§ Directions
Pull out every line in the items below that contains the string "screenshot", and copy each one in full.

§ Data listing
↓↓↓

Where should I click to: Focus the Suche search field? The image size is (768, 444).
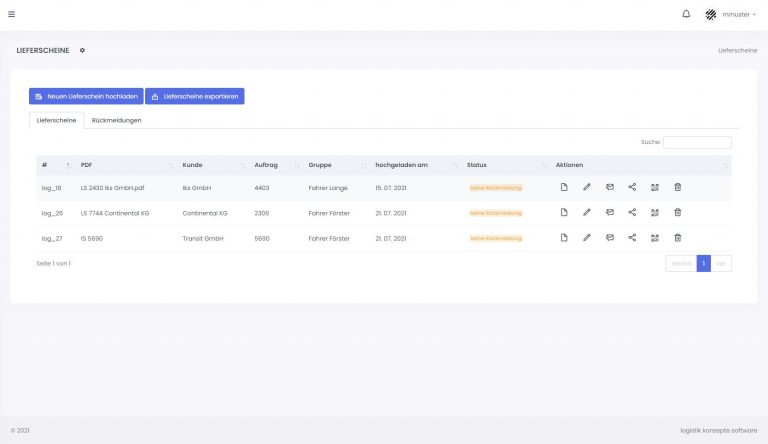pyautogui.click(x=697, y=142)
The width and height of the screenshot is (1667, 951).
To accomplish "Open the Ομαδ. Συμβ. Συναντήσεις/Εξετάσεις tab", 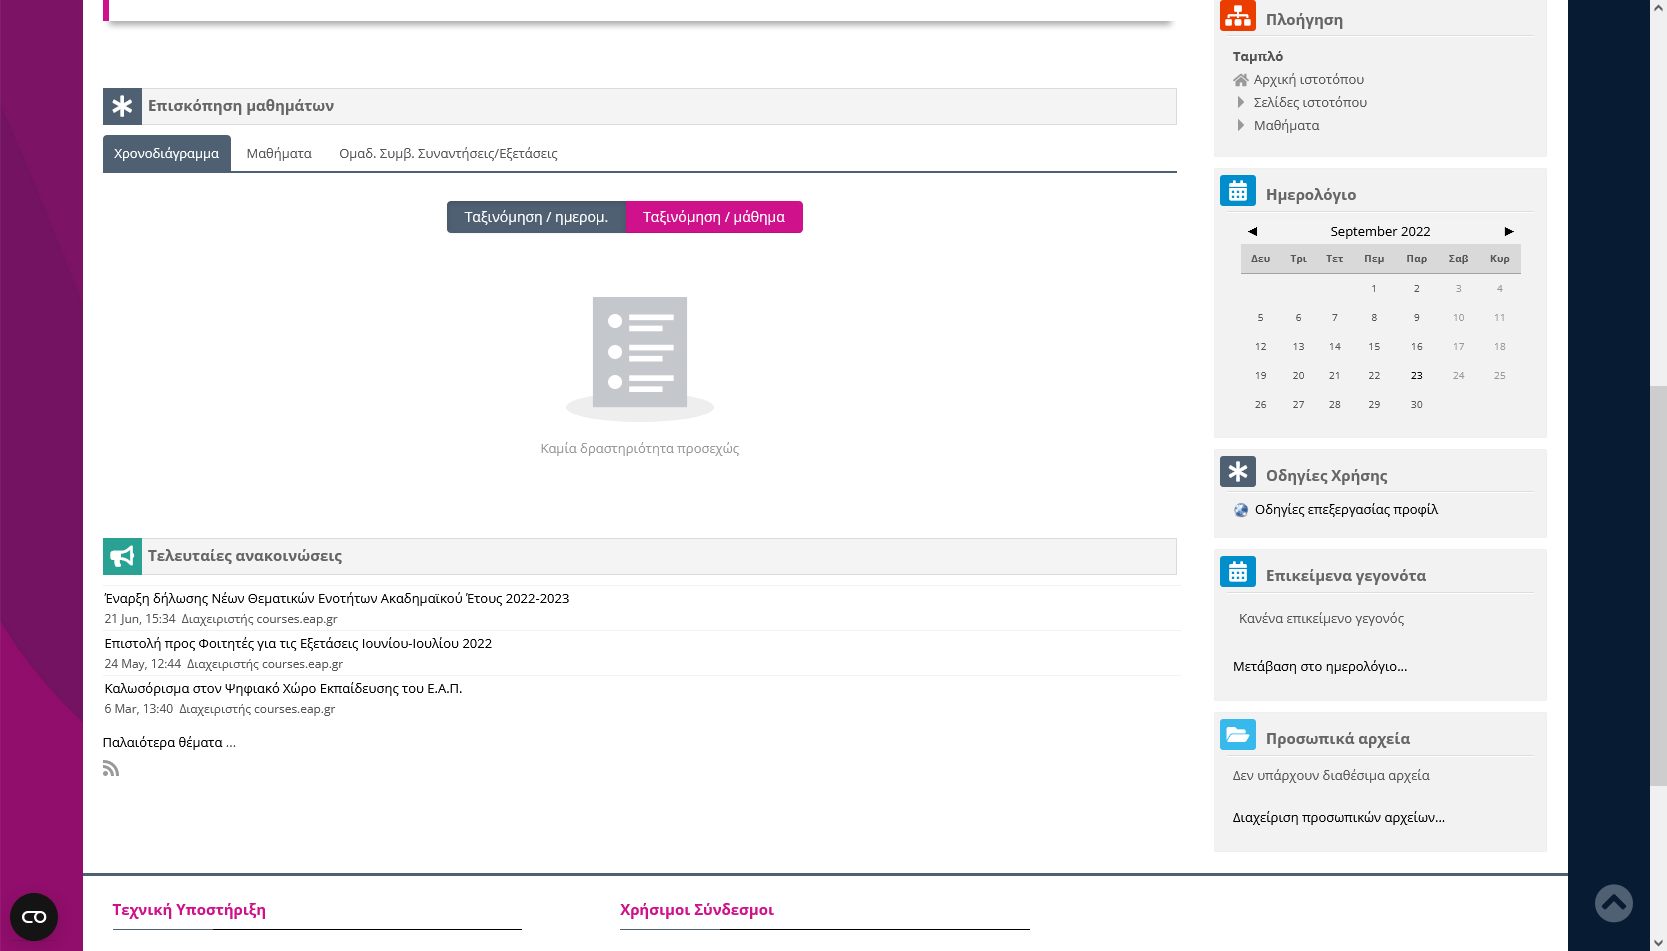I will click(448, 153).
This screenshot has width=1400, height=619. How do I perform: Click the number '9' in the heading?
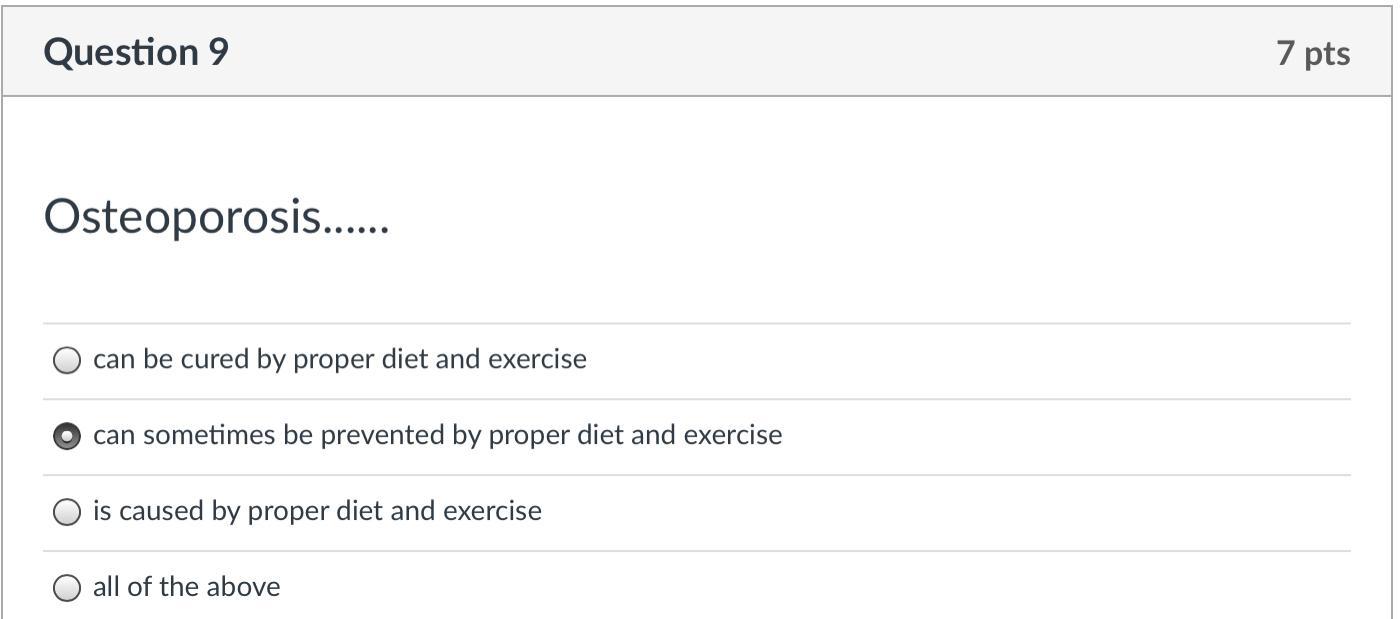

↑↑↑

§ Answer to the task
The width and height of the screenshot is (1667, 951).
This screenshot has width=1400, height=619. How do I perform: Click the number '9' in the heading?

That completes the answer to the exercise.